PURPOSE: To identify predictors of bubble formation and type during big-bubble deep anterior lamellar keratoplasty (BB-DALK) performed in keratoconus at different stages of severity. DESIGN: Retrospective Cohort Study. METHODS: Setting: University Magna Græcia (Catanzaro, Italy); Study Population: Consecutive keratoconus patients undergoing BB-DALK from September 2014 to February 2019. OBSERVATION PROCEDURE: Keratometric astigmatism, mean keratometry value (K-mean), highest keratometry value (K-max), thinnest point, anterior segment optical coherence tomography (AS-OCT)-based stage of ectasia.
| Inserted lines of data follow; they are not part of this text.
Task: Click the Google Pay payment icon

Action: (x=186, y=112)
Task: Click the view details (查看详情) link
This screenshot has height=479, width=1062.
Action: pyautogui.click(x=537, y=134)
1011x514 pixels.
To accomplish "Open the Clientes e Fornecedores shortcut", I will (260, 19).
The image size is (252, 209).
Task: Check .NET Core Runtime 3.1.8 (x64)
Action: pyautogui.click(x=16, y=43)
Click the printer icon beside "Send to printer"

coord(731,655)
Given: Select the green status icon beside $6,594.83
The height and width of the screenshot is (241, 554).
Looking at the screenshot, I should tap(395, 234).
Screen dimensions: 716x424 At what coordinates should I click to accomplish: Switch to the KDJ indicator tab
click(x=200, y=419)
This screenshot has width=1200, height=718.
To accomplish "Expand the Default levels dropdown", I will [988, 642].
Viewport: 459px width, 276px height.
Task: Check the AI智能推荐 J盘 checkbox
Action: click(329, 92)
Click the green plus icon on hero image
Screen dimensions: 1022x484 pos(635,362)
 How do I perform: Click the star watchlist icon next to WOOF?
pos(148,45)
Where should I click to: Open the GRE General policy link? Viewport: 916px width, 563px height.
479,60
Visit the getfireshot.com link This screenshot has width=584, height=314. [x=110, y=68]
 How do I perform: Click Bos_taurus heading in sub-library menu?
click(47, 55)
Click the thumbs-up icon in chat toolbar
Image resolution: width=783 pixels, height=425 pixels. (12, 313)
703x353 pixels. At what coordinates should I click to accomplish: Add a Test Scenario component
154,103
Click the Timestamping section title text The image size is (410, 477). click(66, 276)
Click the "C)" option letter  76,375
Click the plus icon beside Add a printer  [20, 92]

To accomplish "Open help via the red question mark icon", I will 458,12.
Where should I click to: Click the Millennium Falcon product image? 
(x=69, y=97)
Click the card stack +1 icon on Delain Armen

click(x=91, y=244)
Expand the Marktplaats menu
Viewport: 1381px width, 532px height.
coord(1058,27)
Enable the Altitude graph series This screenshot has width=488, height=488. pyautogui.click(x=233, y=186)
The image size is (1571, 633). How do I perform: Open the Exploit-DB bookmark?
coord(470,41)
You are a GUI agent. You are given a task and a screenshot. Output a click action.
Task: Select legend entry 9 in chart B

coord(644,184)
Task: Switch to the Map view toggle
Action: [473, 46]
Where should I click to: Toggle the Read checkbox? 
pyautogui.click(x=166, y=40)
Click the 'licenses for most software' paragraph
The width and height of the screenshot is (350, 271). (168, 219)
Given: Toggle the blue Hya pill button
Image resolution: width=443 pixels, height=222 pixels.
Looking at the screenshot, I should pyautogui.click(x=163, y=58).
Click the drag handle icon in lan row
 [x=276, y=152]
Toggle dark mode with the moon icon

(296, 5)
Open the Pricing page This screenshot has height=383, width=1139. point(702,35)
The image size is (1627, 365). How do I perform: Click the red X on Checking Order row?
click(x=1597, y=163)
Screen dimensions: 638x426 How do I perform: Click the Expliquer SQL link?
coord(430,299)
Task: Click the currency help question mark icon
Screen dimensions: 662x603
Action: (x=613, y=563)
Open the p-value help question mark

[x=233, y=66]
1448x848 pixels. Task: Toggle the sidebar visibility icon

MAIN OUTCOME MEASURES: Rate of bubble formation and type; number and fate of micro-/macroperforation; conversion to mushroom keratoplasty (MK); comparison of parameters in patients with bubble formation vs failure and in type 1 vs type 2 bubble; areas under the curves (AUC) of preoperative parameters for distinguishing between bubble types. RESULTS: Pneumatic dissection succeeded in 113 of 155 eyes (72.9%), with 100 type 1 bubbles (88.4%), 11 type 2 (9.8%), and 2 mixed-type (1.8%). Microperforations were managed conservatively in type 1 bubbles; macroperforations occurring in both types of bubbles required conversion to MK. Preoperative K-mean and K-max values were significantly higher in eyes in which bubble formation succeeded (respectively, P = .006 and P < .013). Type 1 bubbles formed in eyes with significantly lower age, K-mean, and AS-OCT stages and higher pachymetric values (always P < .029). Age had the highest diagnostic power for discrimination between bubble types, followed by AS-OCT stage, pachymetry, K-mean, and astigmatism (respectively, AUC = 0.861, 0.779, 0.748, 0.700, 0.670). CONCLUSIONS: Older age and advanced stages of keratoconus were predictors of type 2 bubble formation during BB-DALK that was associated with an increased risk of complications.